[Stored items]
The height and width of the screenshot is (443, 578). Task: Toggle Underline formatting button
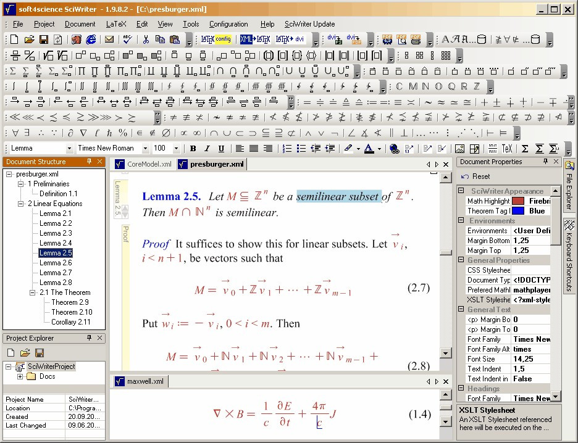tap(221, 149)
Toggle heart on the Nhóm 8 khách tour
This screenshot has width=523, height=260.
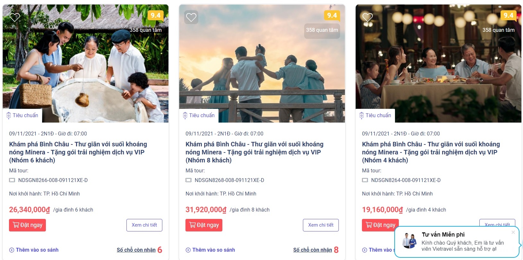[191, 17]
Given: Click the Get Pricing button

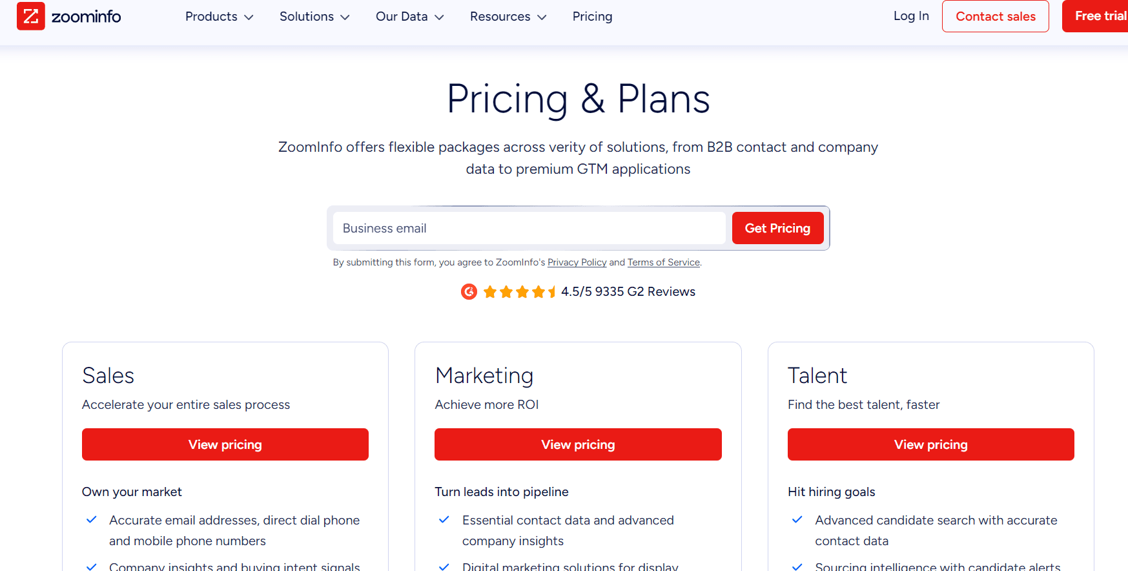Looking at the screenshot, I should click(777, 228).
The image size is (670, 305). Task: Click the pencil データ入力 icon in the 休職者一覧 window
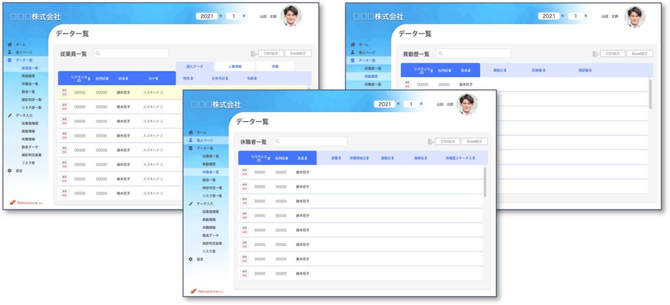(x=191, y=203)
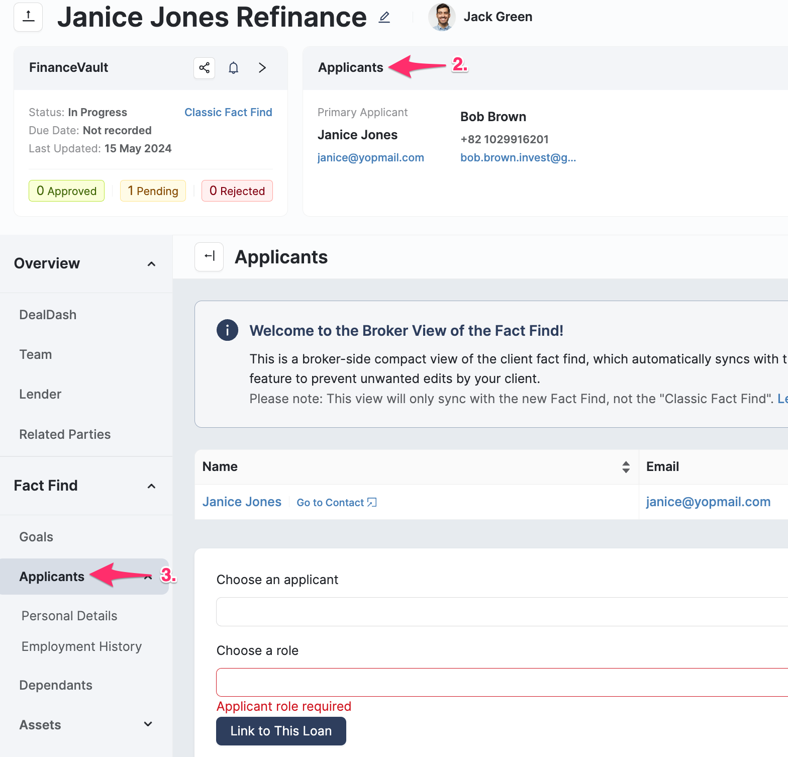This screenshot has width=788, height=757.
Task: Click the share icon in FinanceVault card
Action: coord(204,68)
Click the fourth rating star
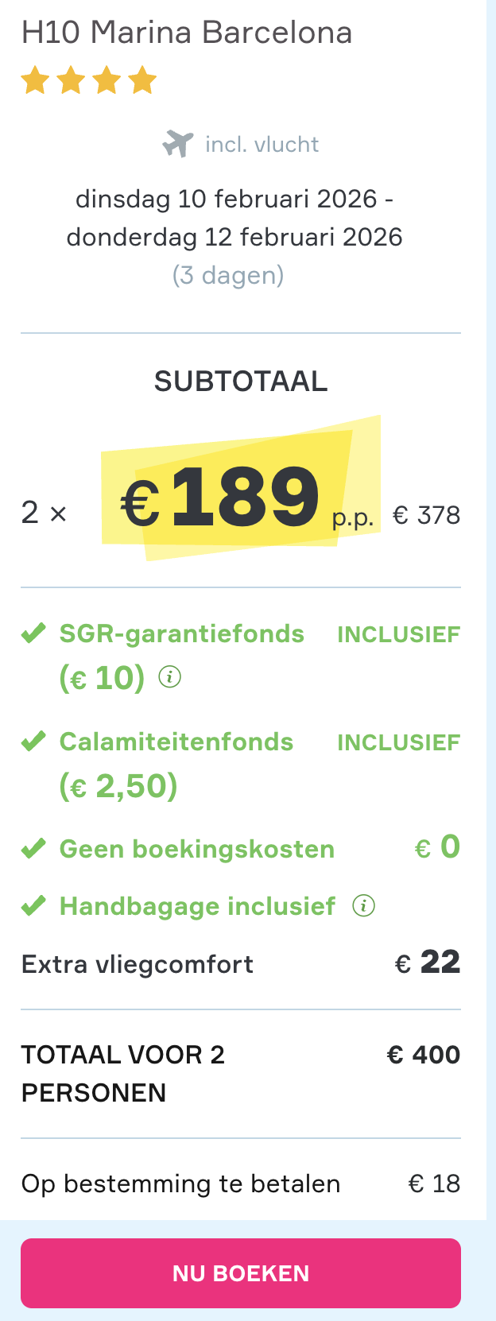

▸ What is being asked: Every line above should be retyped exactly; the pictures do not belong in the copy.

▸ Answer area:
The height and width of the screenshot is (443, 578). Task: Toggle Underline formatting button
tap(221, 149)
Toggle heart on the Nhóm 8 khách tour
This screenshot has width=523, height=260.
[191, 17]
Given: Click the Get Pricing button

Looking at the screenshot, I should click(777, 228).
The image size is (670, 305). Task: Click the pencil データ入力 icon in the 休職者一覧 window
(x=191, y=203)
This screenshot has width=788, height=757.
Task: Click the share icon in FinanceVault card
Action: coord(204,68)
Click the fourth rating star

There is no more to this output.